Creativity is the diameter of humanity, revealing our lofty potentialities and inky depths. From where, then, does it feed and twist and grow? Live and move and have its being?
To Vladimir Nabokov, author of twisted tale Lolita, artistic creativity is something slithered and slathered with depravity. In Pale Fire, he writes ‘All the seven deadly sins are peccadilloes but without three of them, Pride, Lust, and Sloth, poetry might never have been born.’ In Lolita, the protagonist tries to justify his sexual deviance in a stomach-curdlingly beautiful passage, which concludes by linking perversion with poetry: ‘We are not sex fiends!…We are unhappy, mild, dog-eyed gentlemen…Emphatically, no killers are we. Poets never kill.’ Nabokov’s creative genius seems to spring from the grotesque; it comes from painting disgusting things in a beautiful way, which destabilises the reader’s sense of the aesthetic, suggesting the indiscriminate moral turpitude of humanity.
Similarly, South American novelist Gabriel Garcia Marquez feeds off the melody of the beautiful and the disgusting to create a lot of his artistic effect.
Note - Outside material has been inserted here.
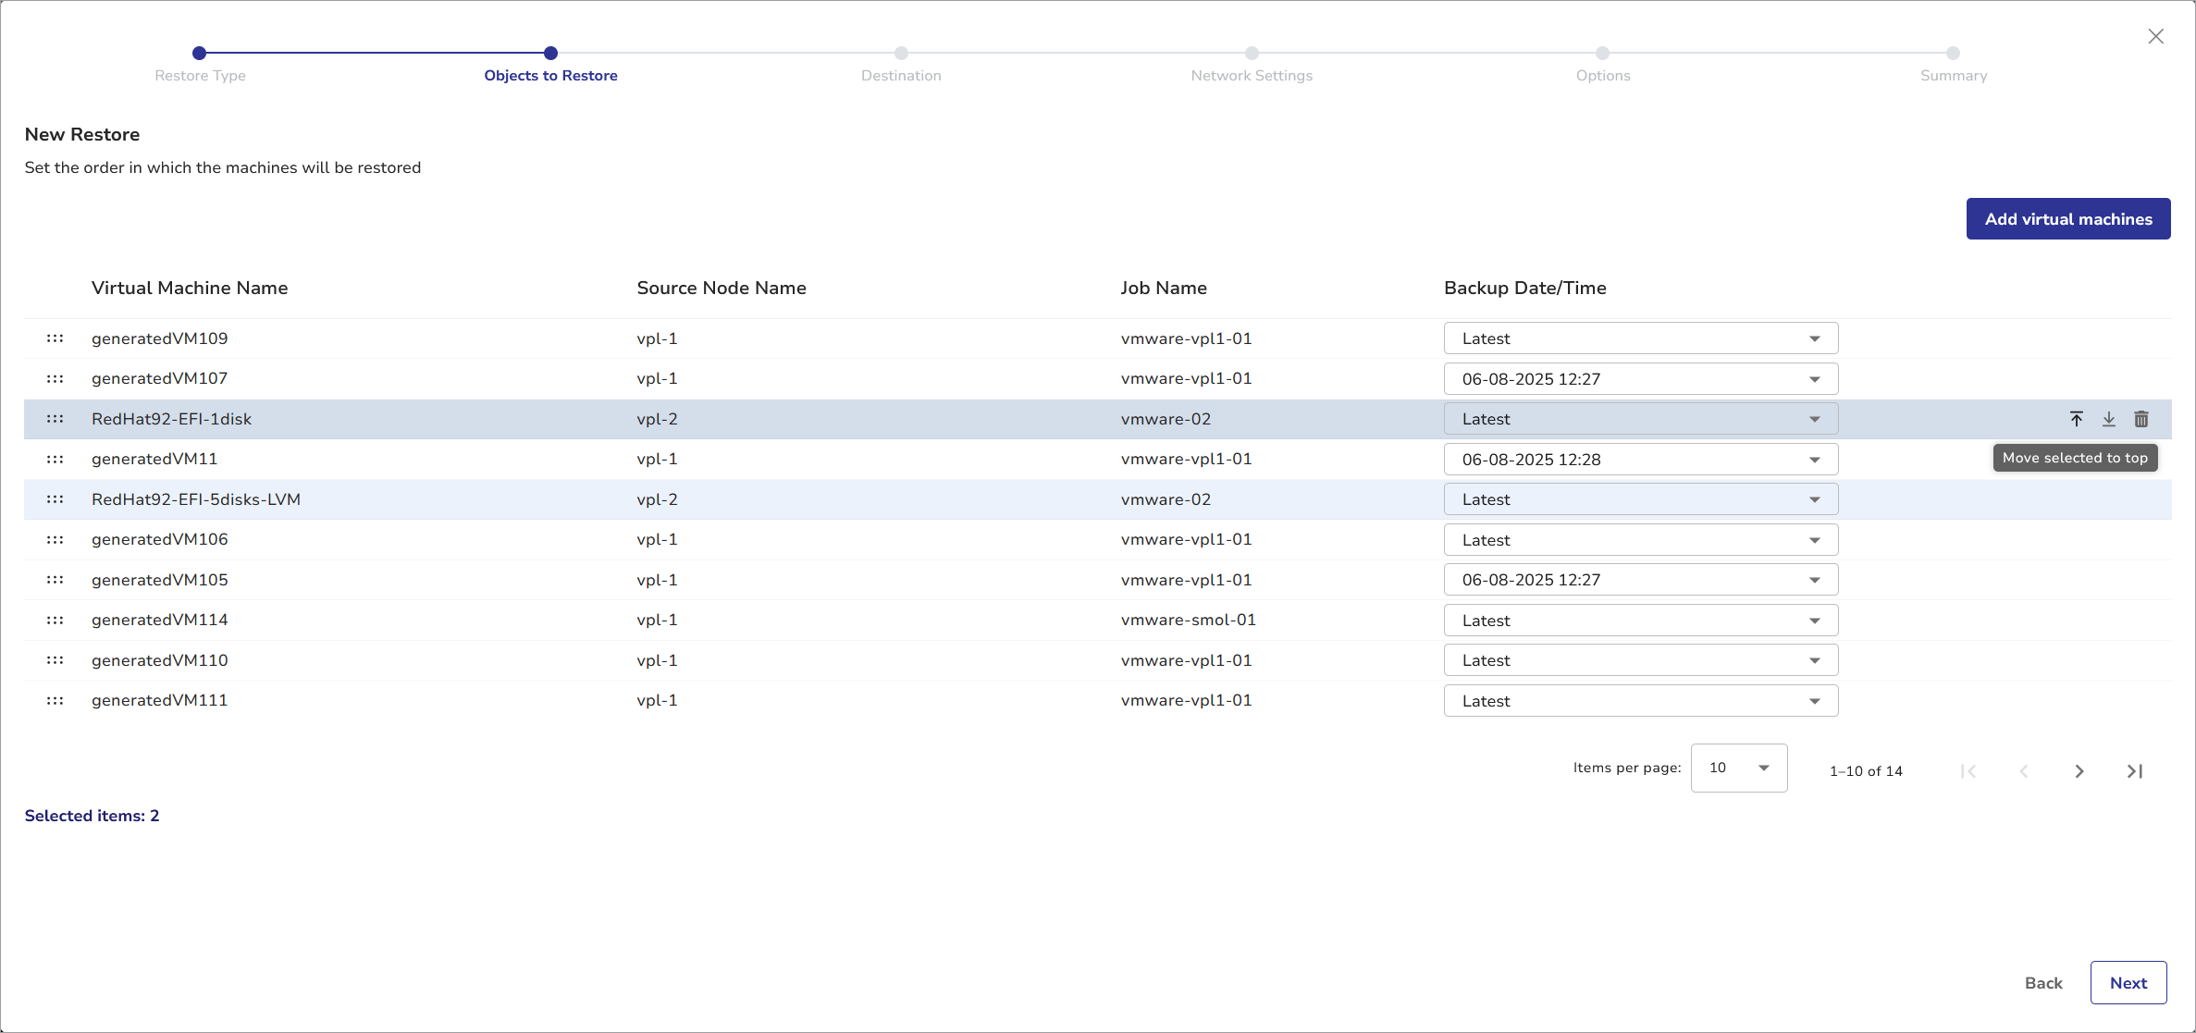Click drag handle for RedHat92-EFI-5disks-LVM
This screenshot has height=1033, width=2196.
[56, 499]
In Love in the Time of Cholera, for example, he describes a bubbly, swampy effusion of roses germinating from the bloody juices of dead bodies, and such imaginative juxtapositions seem to come from the dark, perverted parts of Marquez’s brain.
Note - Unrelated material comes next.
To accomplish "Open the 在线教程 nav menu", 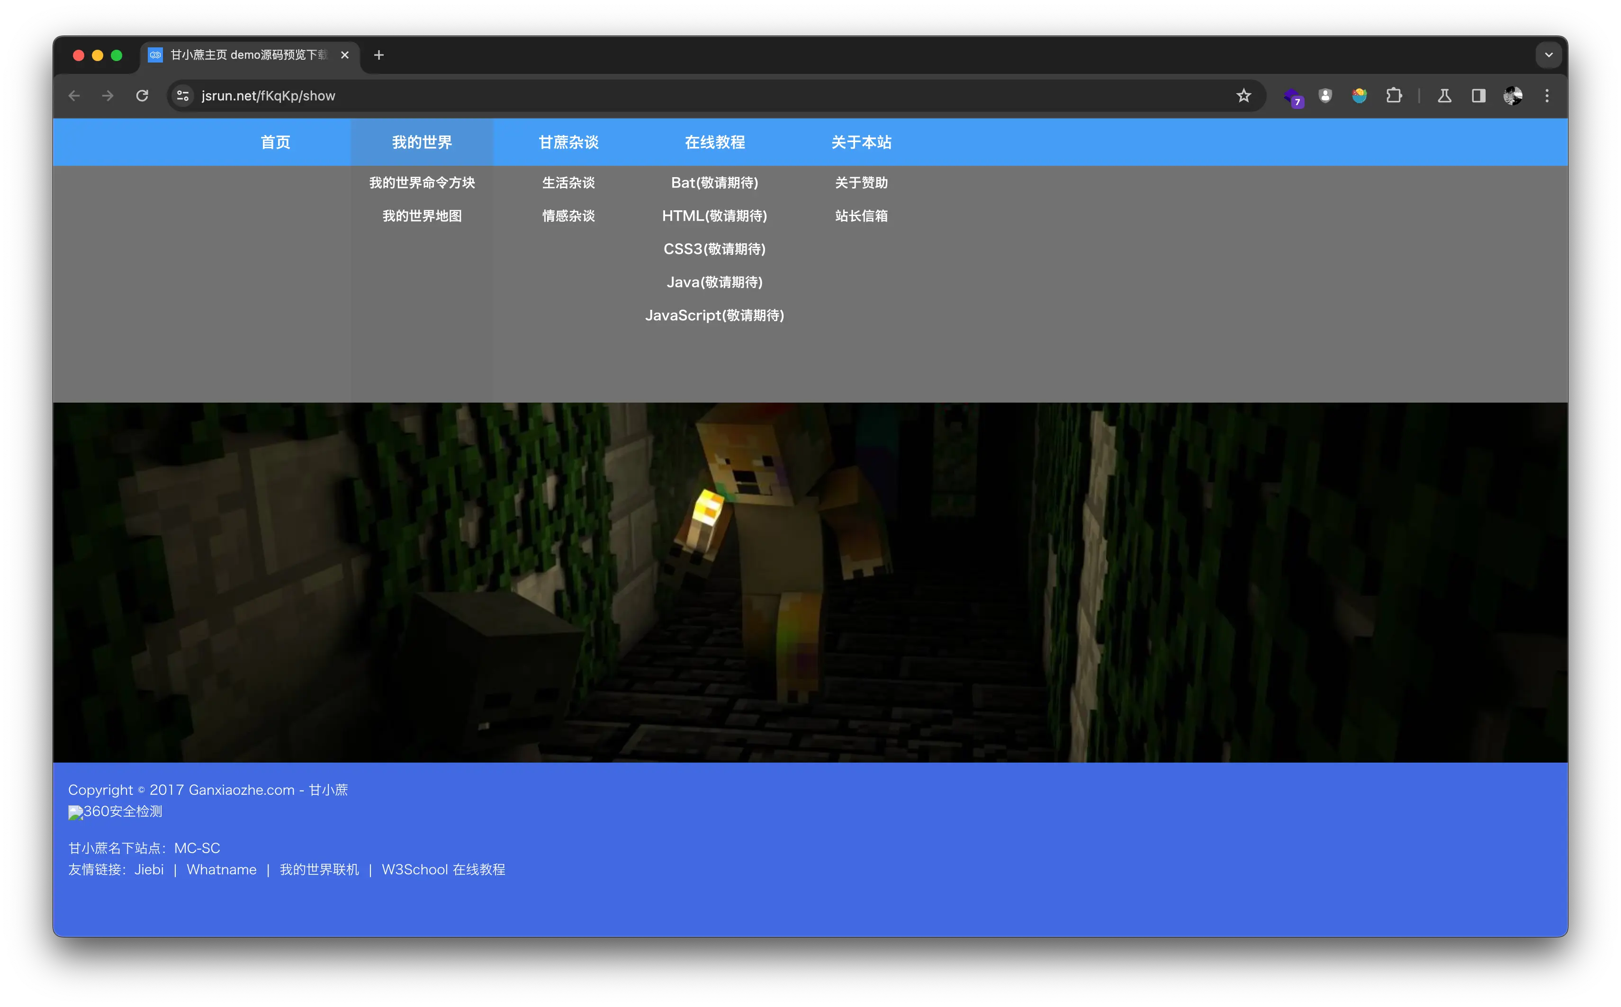I will click(x=715, y=143).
Freud (and others) would call this sublimation – channelling twisted, violent or sexually taboo impulses into creative, productive and more socially acceptable endeavours, where the alternative is repressing them into the erratic subconscious.
In other words, sublimation is a unification of drives. So perhaps writing drunk, or taking psychedelics to create music, is just escapism, uninhibitedness, or thrill-seeking. Or maybe it unlocks and lays bare the depraved, repressed subconscious, to channel it into more holistic, creative pursuits.
But maybe this is looking at it too rigidly. Maybe there aren’t any dark, twisted parts of our brain. Foucault would certainly argue that madness and depravity have been societally constructed; that bodies and minds have been increasingly codified through the rise of moralism and empiricism, with anything out of the ordinary labelled ‘deviant’ as a means of control. It is no wonder that artistic creativity, which necessarily involves unconventional thought, is often linked with debauchery and insanity. Indeed, the stereotypical artist is the wild, impoverished bohemian, or the troubled painter who cuts off his ear, or the mentally ill female poet, like Sylvia Plath, whose ‘self-destructiveness’ and ‘violent, almost demonic spirit’ was the ‘source of living energy, of her imaginative, creative power’. I would argue that there’s a bittersweet courage in this creativity, which dares to be deviant to give us something beautiful; to give us a shattered mirror to hold up to our own minds. As Nabokov put it in his ‘Lectures on Literature’:
‘The meek prophet, the enchanter in his cave, the indignant artist, the nonconforming little schoolboy, all share in the same sacred danger. And this being so, let us bless them, let us bless the freak; for in the natural evolution of things, the ape would perhaps never have become man had not a freak appeared in the family.’
On the other hand, we can think of creativity as something sublime and divine. Creativity was deeply celebrated throughout the Renaissance and Enlightenment periods – human creativity reflected our ability to appreciate nature and claim dominion over it, and our superior faculties for reason.
Modern philosopher Nikolai Berdyaev postulated in Creativity and Redemption that ‘Creativeness is not only the struggle with sin and evil – it wills another world, it continues the work of creativity…man is called to create a new and hitherto unknown world through free and daring creativeness, to continue God’s creation.’ He argues that depravity hinders, rather than galvanises creativity, because it obscures our true creative calling. Indeed, creativity is the shared projection of humanity’s colourful, imaginative and abstract inner world; it entertains, challenges, innovates and connects.
Overall, I think it comes down to whether we believe humanity, in its deep, creativity-sparking recesses, is essentially enlightened or corrupt. Because as Nabokov foregrounds, the creative process is inextricably collaborative:
‘Literature must be taken and broken to bits, pulled apart, squashed — then its lovely reek will be smelt in the hollow of the palm, it will be munched and rolled upon the tongue with relish; then, and only then, its rare flavor will be appreciated at its true worth and the broken and crushed parts will again come together in your mind and disclose the beauty of a unity to which you have contributed something of your own blood.’
In other words, creativity involves a sort of symbiotic sublimation. Works of art only take on their true meanings when cast with the shadows and tones of our own brilliances and depravities; a stroke of genius is only as hellish or heavenly as the gallery before it.